**Available data:**
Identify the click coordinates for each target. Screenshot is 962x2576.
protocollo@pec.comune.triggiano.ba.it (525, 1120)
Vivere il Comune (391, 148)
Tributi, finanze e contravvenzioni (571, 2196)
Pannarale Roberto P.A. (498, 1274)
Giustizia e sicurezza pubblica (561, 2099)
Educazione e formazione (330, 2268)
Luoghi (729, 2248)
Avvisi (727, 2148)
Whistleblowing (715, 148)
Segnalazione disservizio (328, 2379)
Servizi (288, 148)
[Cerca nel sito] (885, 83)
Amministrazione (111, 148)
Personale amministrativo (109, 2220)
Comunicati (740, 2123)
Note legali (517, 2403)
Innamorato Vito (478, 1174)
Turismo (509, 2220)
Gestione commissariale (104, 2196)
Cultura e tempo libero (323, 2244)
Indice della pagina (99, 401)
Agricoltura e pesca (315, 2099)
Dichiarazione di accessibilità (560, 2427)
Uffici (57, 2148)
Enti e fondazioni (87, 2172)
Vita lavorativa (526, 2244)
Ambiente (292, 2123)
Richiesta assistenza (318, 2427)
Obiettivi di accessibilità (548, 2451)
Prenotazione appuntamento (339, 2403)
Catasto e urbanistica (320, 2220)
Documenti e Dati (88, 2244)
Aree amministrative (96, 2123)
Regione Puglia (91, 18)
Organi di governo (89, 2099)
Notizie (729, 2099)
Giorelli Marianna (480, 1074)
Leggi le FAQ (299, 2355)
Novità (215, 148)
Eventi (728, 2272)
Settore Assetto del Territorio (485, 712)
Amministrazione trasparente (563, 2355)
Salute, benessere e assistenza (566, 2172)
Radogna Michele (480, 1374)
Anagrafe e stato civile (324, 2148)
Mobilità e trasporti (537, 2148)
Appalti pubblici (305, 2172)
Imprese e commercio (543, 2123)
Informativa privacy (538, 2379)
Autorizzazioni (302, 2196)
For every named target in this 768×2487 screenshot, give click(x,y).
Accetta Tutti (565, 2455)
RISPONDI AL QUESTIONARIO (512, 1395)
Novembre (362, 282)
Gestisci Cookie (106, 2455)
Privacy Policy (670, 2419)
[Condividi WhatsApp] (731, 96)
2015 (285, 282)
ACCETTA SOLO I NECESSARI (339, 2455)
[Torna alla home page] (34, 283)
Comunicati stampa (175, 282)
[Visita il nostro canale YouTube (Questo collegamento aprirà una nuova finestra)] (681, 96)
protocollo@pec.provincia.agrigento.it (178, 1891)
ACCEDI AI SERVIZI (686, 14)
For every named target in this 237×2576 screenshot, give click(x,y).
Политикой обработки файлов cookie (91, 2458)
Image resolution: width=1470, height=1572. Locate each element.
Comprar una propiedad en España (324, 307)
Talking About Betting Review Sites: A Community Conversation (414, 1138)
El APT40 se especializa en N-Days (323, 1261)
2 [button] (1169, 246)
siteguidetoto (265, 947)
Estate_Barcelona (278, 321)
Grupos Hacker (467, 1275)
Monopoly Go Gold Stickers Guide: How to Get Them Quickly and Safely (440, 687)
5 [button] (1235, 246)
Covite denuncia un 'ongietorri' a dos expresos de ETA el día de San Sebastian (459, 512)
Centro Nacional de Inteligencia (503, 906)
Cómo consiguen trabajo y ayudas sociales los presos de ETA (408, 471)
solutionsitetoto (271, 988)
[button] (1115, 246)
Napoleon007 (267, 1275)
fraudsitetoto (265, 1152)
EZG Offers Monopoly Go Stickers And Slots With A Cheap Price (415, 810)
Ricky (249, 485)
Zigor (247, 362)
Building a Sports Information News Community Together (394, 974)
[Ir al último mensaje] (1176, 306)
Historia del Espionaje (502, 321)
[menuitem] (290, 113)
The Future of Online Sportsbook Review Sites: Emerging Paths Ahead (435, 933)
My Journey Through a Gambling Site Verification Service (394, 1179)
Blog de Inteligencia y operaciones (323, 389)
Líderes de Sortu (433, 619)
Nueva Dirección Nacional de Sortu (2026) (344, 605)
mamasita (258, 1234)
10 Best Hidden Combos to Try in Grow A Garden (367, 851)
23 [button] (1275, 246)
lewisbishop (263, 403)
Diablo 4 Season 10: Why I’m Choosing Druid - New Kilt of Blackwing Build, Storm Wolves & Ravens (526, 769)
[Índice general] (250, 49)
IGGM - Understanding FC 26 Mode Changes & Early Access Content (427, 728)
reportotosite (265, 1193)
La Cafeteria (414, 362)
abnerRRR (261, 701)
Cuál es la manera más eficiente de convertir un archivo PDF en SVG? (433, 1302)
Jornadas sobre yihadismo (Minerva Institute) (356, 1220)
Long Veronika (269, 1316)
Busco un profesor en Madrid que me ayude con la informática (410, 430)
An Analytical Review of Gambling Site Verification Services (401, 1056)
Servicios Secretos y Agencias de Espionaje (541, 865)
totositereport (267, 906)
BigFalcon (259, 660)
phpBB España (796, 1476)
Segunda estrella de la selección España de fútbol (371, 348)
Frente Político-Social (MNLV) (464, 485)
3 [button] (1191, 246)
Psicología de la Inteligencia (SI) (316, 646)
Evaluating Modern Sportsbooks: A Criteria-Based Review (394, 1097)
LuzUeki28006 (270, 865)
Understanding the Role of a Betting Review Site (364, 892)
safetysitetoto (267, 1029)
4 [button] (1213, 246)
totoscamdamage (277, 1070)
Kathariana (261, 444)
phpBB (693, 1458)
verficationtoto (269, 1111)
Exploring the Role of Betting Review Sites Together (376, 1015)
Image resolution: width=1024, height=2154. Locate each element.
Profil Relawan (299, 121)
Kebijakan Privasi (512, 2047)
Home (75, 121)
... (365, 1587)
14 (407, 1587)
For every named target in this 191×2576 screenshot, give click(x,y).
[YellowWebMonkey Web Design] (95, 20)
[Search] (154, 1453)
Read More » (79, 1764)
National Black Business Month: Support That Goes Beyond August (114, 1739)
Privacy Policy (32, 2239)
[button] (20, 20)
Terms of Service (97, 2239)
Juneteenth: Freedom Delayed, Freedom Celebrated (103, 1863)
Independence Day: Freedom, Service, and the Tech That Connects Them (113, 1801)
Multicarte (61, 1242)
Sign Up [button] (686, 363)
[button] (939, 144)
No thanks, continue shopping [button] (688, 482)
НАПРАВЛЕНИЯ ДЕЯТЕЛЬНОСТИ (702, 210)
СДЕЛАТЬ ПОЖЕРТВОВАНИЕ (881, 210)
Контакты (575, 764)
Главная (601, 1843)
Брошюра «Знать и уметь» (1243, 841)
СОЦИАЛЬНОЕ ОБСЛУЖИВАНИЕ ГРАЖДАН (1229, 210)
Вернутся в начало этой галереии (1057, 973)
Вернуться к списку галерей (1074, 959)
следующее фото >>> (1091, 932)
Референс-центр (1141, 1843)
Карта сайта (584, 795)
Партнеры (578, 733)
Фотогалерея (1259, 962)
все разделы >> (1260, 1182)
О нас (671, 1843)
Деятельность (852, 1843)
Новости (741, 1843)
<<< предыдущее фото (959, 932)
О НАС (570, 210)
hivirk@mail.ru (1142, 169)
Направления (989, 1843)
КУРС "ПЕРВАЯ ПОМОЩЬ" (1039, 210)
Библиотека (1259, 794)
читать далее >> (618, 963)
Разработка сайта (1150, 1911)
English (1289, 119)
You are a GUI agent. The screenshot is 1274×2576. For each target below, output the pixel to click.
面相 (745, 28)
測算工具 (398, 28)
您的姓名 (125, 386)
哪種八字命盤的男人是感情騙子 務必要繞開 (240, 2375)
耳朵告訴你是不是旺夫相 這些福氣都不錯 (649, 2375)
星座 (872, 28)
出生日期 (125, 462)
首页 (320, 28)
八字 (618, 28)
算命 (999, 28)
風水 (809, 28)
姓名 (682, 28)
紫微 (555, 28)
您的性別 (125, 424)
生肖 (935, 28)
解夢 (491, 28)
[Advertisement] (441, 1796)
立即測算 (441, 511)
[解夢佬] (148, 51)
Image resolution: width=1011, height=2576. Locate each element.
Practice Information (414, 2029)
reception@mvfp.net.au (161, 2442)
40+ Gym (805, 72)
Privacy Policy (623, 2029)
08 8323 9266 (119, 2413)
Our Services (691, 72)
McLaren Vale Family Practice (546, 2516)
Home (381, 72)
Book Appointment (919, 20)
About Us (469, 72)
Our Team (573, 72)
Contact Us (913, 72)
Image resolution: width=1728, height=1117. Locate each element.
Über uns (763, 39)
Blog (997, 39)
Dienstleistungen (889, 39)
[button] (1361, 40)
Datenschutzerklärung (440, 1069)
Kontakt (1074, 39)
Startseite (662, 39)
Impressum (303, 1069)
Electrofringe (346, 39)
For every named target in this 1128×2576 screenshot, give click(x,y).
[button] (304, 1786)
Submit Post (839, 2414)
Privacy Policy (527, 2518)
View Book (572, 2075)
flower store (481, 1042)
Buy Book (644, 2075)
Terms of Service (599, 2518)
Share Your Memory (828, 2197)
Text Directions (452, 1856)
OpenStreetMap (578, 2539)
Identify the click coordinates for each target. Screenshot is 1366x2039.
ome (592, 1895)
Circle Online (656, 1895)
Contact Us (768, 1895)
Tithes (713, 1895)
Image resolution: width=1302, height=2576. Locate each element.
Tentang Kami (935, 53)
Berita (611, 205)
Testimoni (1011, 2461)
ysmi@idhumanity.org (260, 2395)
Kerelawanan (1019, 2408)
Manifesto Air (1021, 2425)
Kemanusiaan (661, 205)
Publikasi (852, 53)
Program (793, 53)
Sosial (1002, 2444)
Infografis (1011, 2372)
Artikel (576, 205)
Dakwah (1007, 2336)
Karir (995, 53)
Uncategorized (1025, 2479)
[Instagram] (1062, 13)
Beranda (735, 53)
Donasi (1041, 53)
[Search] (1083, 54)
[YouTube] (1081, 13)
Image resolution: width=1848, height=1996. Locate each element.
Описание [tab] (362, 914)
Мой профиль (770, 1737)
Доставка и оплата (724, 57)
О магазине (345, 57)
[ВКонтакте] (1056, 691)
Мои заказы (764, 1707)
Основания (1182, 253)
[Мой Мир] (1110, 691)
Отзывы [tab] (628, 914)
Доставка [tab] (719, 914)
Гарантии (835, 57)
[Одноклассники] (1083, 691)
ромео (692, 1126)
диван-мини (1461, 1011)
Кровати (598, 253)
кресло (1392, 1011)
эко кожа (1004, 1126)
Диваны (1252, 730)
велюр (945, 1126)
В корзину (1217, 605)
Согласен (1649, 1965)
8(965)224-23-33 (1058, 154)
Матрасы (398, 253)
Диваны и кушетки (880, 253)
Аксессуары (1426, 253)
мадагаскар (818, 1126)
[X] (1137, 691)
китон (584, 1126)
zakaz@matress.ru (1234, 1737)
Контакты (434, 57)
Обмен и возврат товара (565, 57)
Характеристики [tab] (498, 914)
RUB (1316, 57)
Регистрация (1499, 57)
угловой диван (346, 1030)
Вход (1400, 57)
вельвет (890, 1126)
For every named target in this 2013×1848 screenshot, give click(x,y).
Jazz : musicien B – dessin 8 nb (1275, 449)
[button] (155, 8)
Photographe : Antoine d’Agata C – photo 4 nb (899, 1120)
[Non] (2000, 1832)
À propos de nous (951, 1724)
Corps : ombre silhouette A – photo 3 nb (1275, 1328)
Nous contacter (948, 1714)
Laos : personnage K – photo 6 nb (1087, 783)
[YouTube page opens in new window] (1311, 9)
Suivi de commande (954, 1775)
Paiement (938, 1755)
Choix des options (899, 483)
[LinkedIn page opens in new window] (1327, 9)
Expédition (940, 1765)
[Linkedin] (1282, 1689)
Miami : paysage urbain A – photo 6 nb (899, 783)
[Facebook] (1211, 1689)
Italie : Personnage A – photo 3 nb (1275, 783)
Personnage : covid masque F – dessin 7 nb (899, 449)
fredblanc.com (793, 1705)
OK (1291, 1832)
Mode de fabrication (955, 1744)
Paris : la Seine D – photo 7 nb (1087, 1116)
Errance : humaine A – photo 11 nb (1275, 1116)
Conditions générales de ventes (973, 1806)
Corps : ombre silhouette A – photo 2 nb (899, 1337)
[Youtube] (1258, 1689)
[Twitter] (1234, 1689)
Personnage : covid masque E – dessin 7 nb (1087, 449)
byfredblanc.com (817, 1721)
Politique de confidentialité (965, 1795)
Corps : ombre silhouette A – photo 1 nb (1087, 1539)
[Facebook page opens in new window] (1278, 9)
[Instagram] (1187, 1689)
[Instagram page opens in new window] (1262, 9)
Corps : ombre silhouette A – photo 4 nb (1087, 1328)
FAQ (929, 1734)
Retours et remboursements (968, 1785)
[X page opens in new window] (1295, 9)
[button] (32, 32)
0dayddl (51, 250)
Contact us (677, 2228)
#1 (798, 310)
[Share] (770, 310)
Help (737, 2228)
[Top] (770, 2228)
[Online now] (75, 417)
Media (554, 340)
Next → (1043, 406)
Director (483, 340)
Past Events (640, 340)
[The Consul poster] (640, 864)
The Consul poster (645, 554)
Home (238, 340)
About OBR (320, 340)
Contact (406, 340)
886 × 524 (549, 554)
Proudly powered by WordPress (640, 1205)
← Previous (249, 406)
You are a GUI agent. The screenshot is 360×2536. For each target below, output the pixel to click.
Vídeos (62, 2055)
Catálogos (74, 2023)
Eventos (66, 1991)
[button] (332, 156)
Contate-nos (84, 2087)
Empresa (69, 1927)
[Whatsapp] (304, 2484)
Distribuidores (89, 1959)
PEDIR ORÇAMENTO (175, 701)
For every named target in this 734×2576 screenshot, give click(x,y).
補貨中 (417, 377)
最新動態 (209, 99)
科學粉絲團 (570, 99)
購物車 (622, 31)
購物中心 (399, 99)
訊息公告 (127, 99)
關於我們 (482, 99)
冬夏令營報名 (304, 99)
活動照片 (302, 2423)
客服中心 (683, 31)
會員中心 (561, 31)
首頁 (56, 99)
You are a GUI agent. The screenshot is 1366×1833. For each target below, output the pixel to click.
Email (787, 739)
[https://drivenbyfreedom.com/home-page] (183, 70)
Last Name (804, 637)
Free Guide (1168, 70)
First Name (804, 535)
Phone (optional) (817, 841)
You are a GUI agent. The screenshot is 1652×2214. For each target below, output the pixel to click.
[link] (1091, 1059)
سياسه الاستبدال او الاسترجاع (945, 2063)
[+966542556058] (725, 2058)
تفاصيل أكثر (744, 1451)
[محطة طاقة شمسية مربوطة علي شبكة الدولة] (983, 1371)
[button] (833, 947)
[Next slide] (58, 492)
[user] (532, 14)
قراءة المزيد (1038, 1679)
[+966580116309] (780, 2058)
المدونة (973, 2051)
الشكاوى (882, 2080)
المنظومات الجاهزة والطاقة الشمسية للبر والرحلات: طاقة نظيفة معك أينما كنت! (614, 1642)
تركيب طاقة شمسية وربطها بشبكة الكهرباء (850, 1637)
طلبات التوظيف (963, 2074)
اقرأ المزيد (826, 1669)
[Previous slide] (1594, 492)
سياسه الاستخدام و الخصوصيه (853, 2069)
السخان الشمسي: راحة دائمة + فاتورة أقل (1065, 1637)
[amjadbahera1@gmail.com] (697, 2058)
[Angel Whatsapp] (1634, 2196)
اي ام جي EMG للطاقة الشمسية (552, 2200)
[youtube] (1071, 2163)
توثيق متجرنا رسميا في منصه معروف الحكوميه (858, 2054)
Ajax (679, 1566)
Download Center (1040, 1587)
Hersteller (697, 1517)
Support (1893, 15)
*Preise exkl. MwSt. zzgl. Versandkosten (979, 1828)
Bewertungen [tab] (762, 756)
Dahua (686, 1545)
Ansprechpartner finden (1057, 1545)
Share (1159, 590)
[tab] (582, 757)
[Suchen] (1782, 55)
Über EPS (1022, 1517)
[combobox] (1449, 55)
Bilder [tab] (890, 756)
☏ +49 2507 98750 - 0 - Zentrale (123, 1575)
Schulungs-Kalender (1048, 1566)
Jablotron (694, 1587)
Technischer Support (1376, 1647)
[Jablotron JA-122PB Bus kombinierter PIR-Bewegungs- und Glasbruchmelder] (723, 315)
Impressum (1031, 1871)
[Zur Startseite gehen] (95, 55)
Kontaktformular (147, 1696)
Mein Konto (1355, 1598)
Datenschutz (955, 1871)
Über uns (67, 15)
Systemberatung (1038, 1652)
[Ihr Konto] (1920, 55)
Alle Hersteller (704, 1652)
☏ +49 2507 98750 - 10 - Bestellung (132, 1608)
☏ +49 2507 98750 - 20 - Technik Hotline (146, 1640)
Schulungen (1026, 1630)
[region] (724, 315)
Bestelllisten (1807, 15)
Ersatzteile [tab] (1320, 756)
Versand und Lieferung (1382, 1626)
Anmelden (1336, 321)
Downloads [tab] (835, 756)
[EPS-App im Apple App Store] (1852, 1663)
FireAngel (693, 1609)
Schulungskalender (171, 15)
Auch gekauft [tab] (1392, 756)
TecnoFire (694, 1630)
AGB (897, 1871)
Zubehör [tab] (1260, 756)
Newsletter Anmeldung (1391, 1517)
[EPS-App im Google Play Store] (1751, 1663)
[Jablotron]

**Task:** The answer is each line in which the word "Them" occurs, copied from the material above.

**Solved exercise:**
Monopoly Go Gold Stickers Guide: How to Get Them Quickly and Safely (440, 687)
Independence Day: Freedom, Service, and the Tech That Connects Them (113, 1801)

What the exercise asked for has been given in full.